Die Nettozuwanderung aus EU/Efta-Ländern erreichte 2008 mit 73’247 Personen einen Höchststand. Dabei wanderten 45 Prozent aus Deutschland, knapp 18 Prozent aus Portugal und 12 Prozent aus Frankreich ein, wodurch diese drei Länder Dreiviertel der EU/Efta-Zuwanderung abdeckten. Seither hat sich die länderspezifische Zusammensetzung der Nettozuwanderung stark verändert: 2021 kamen noch 50 Prozent aus den drei Ländern Deutschland (19 Prozent), Italien (16 Prozent) und Frankreich (15 Prozent) in die Schweiz. Der vierthöchste Anteil fiel mit gerade noch 7 Prozent auf Personen aus Rumänien. Einen interessanten Verlauf nahm die Zahl der Nettozuwanderung von Personen aus Portugal. Lag diese im Jahr 2013 noch bei knapp 15’000, nahm sie bis 2019 kontinuierlich bis auf minus 2750 Personen im Jahr 2019 ab. Auch 2021 wanderten mehr Personen aus Portugal aus als ein.

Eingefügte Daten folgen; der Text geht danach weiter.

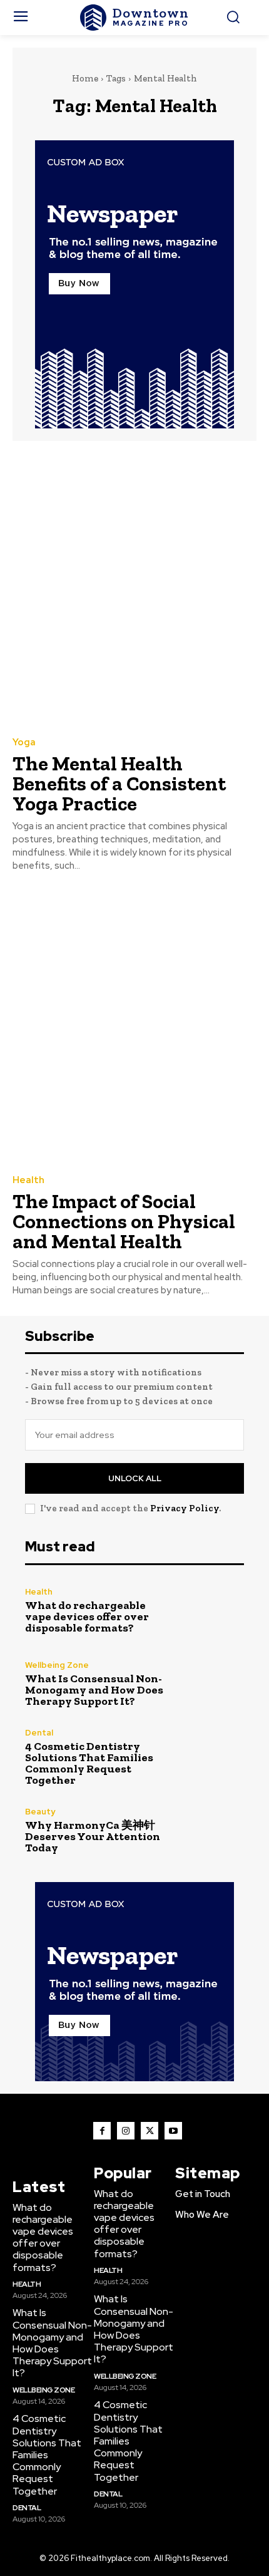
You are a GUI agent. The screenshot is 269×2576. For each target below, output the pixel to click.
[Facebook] (102, 2130)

Die Zuwanderung aus EU/Efta-Ländern konnte in den letzten Jahren subsidiär zu den inländischen Arbeitskräften einen wichtigen Teil der Arbeitskräftenachfrage decken. Dies dürfte zukünftig zunehmend schwieriger werden, da Länder wie Deutschland, Italien oder Frankreich, die sich zurzeit wirtschaftlich ebenfalls sehr gut entwickeln, vor ähnlich gelagerten Herausforderungen wie die Schweiz stehen. Einen ersten Vorgeschmack auf rückläufige Zuwanderungszahlen aus EU/Efta-Staaten geben nun die Zahlen für 2021, die deutlich tiefer ausfallen als 2020.

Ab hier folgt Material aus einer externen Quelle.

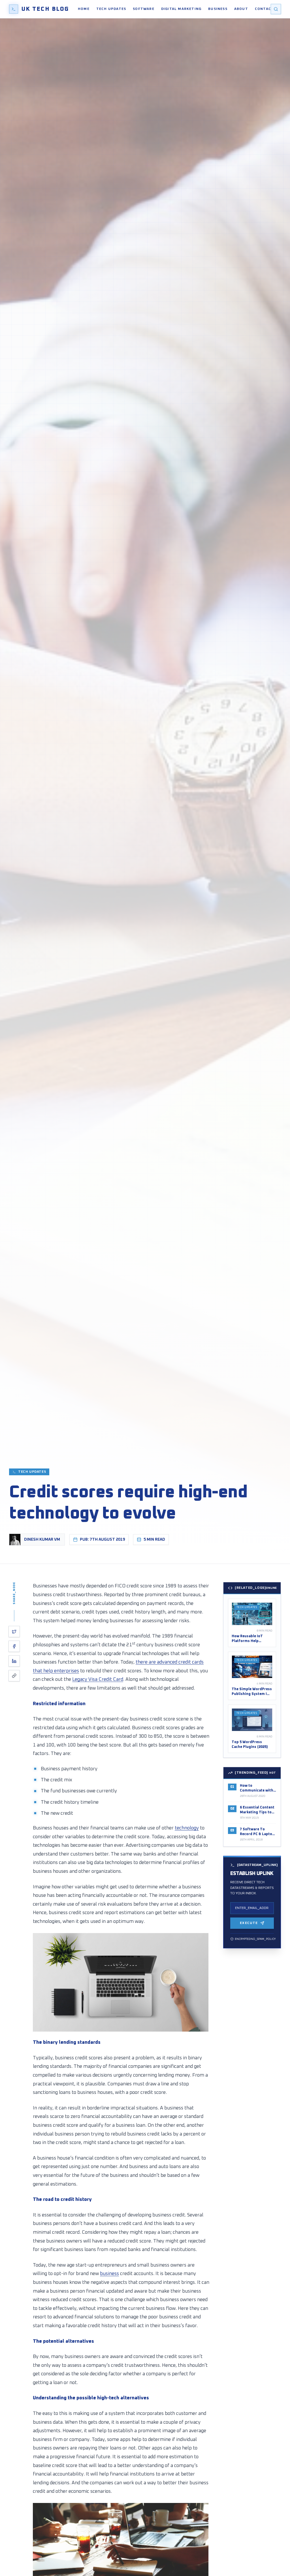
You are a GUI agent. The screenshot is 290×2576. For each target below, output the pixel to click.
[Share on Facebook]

Die Schweiz muss aus dieser Entwicklung rasch Lehren ziehen und die Hausaufgaben im Inland schnell und nachhaltig angehen. Bei der Ausschöpfung des inländischen Arbeitskräftepotenzials steht neben der Wirtschaft vor allem auch die Politik in der Verantwortung. Darüber sollte ein klarer Konsens herrschen – gerade jene politischen Kräfte, denen die Zuwanderungszahlen der letzten Jahre stets ein Dorn im Auge waren, müssen nun beweisen, dass ihnen an Lösungen zur Deckung der Arbeitskräftenachfrage gelegen ist. Der Preis der Untätigkeit wäre schlicht zu hoch.